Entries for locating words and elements
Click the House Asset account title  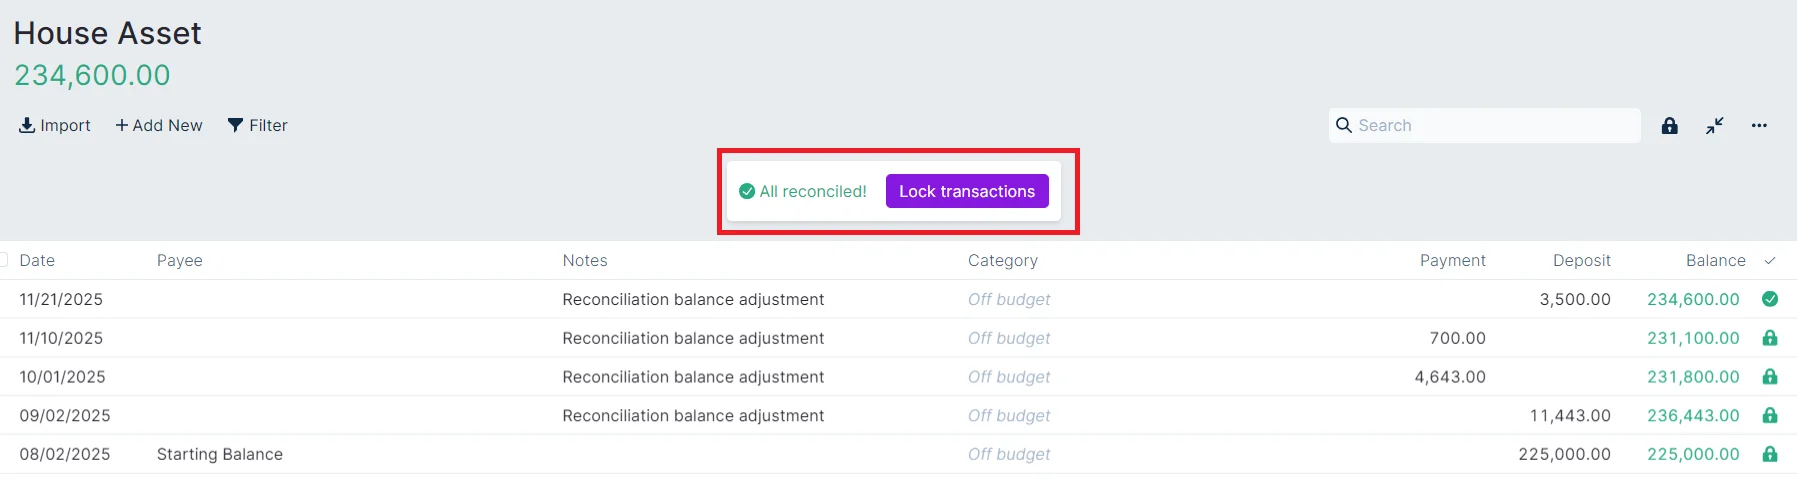pyautogui.click(x=108, y=34)
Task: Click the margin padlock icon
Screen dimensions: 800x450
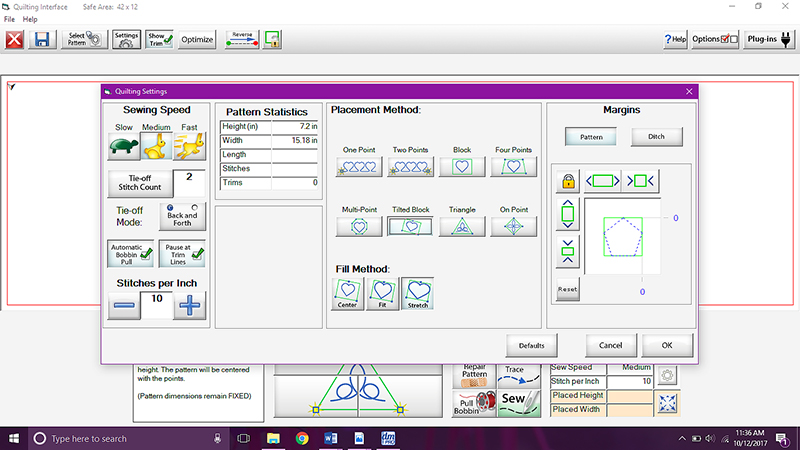Action: coord(568,181)
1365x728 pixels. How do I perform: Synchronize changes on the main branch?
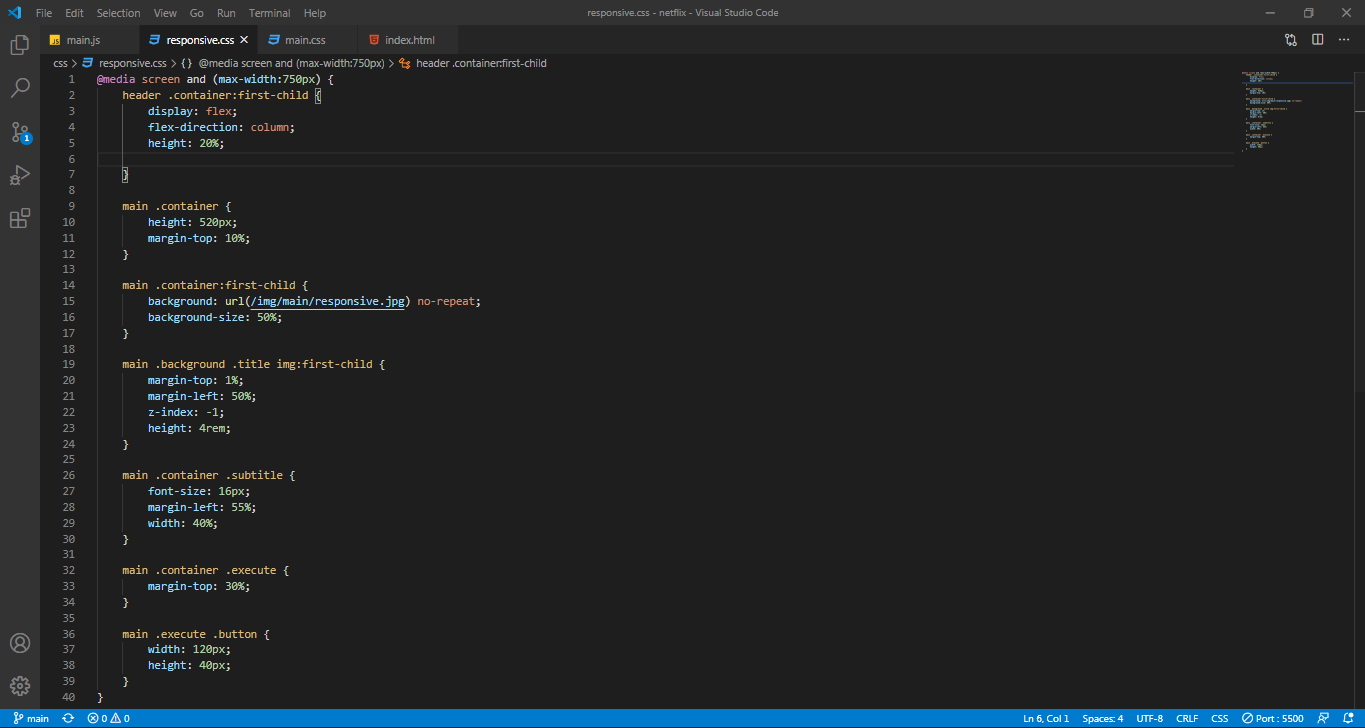coord(67,718)
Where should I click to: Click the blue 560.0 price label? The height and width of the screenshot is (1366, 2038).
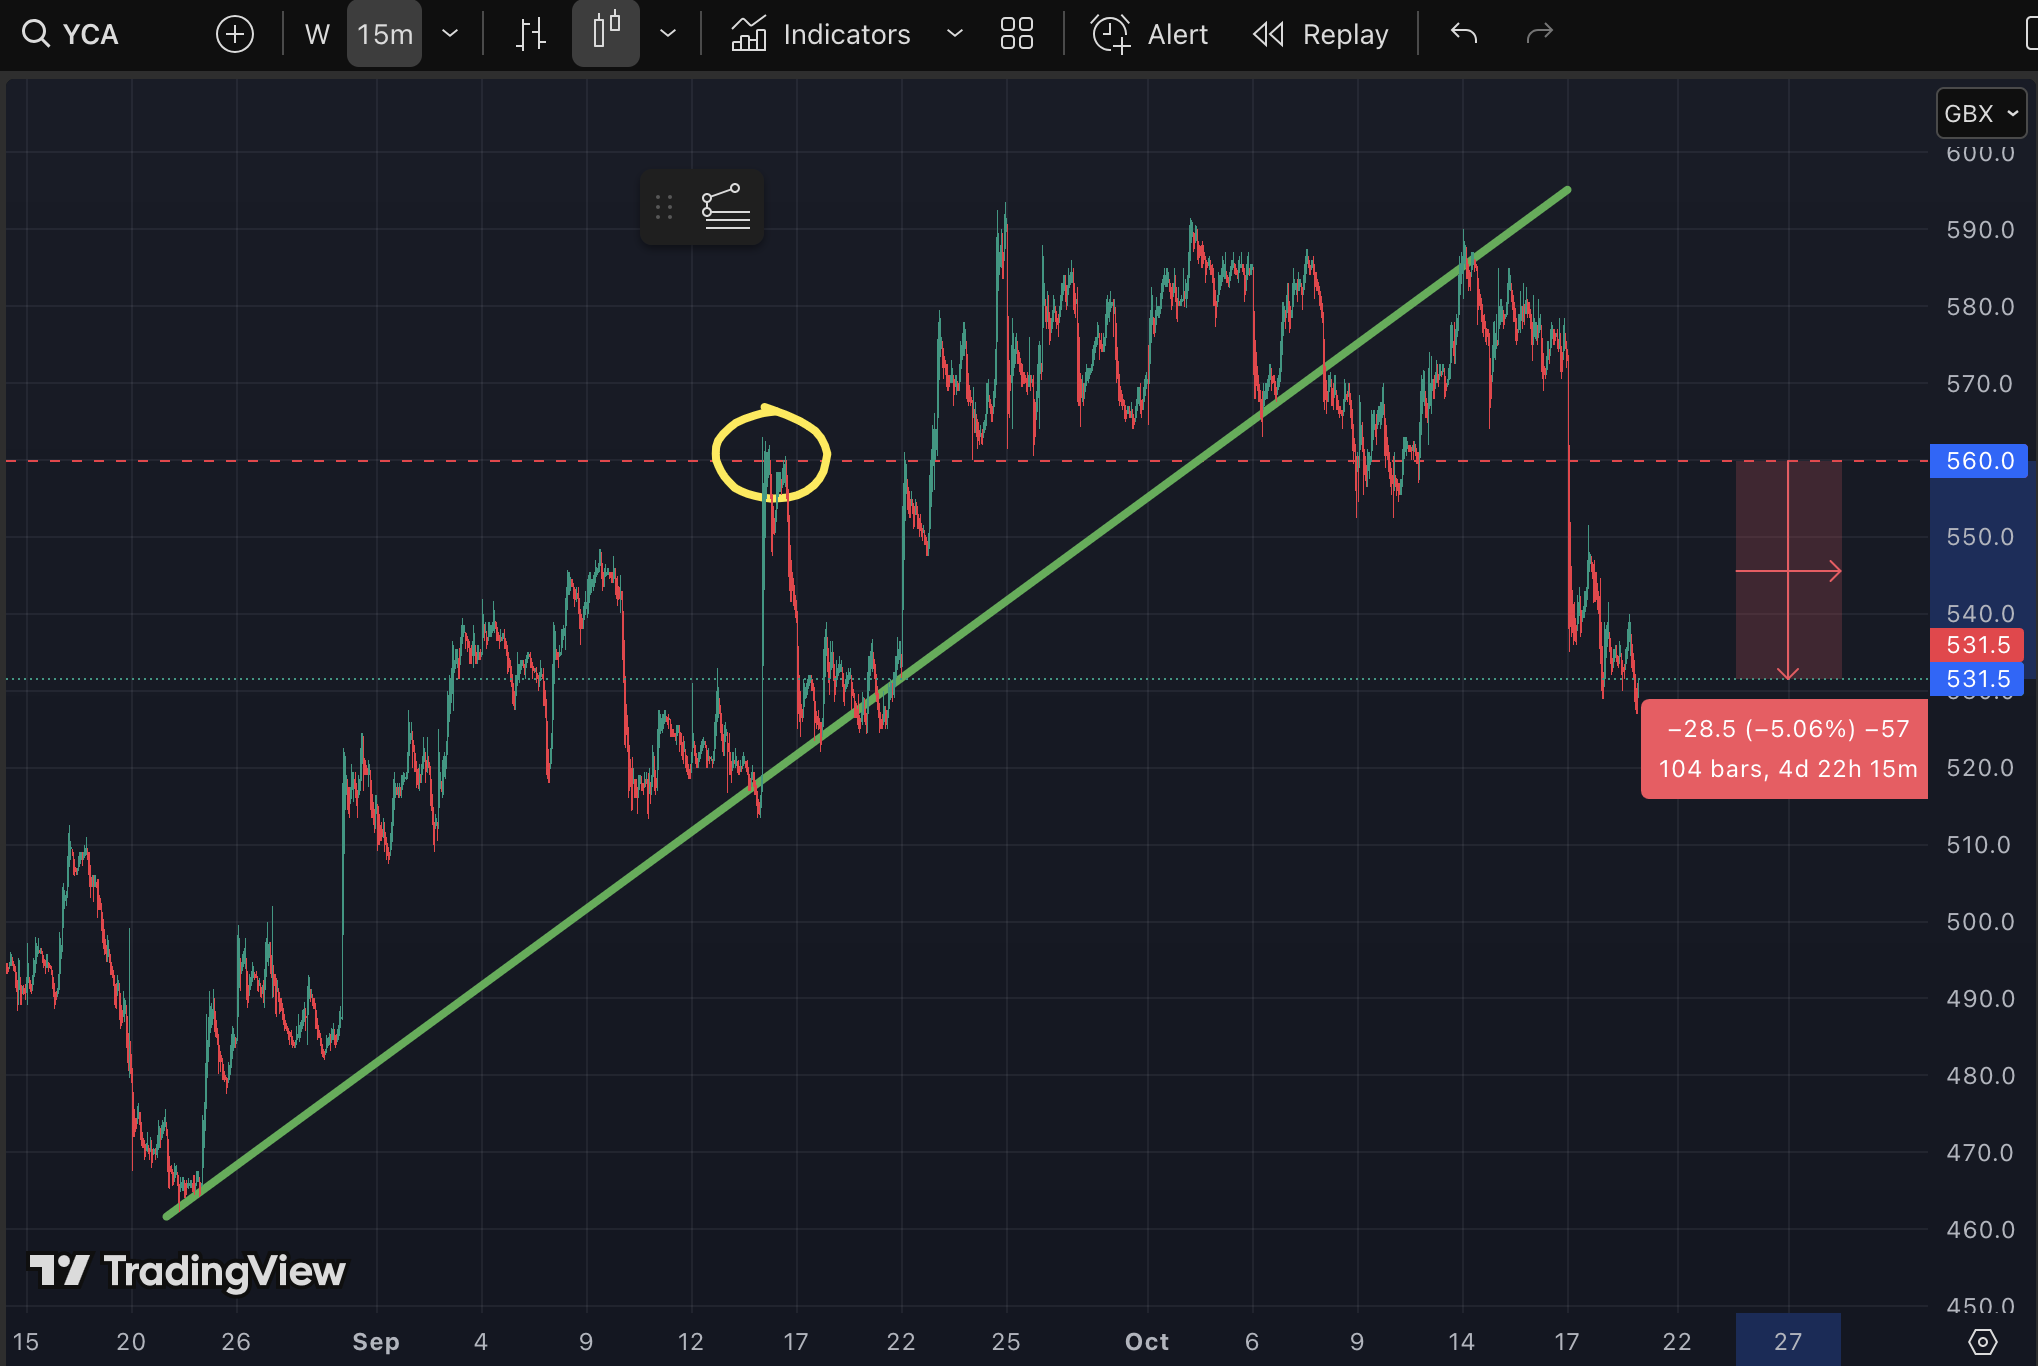tap(1980, 461)
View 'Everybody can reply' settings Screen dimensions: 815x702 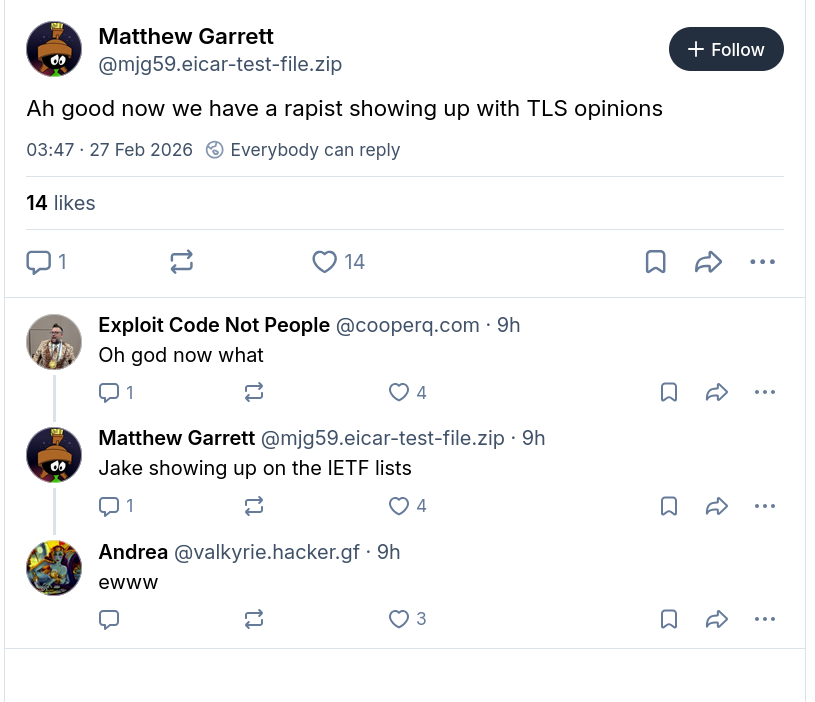(303, 150)
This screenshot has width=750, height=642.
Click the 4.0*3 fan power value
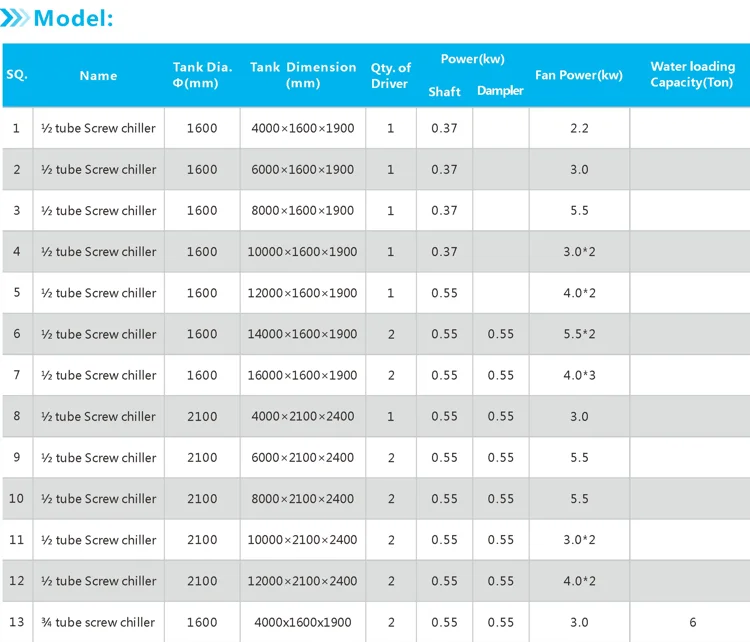pyautogui.click(x=579, y=375)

Objective:
Edit the data from the line containing "This screenshot has width=750, height=642." through the end of the data, both ends included, by changing "fan power value" to "fan speed value" and leaving everything else unchanged. Leave the pictures out of the answer.

Task output:
This screenshot has width=750, height=642.
Click the 4.0*3 fan speed value
pyautogui.click(x=579, y=375)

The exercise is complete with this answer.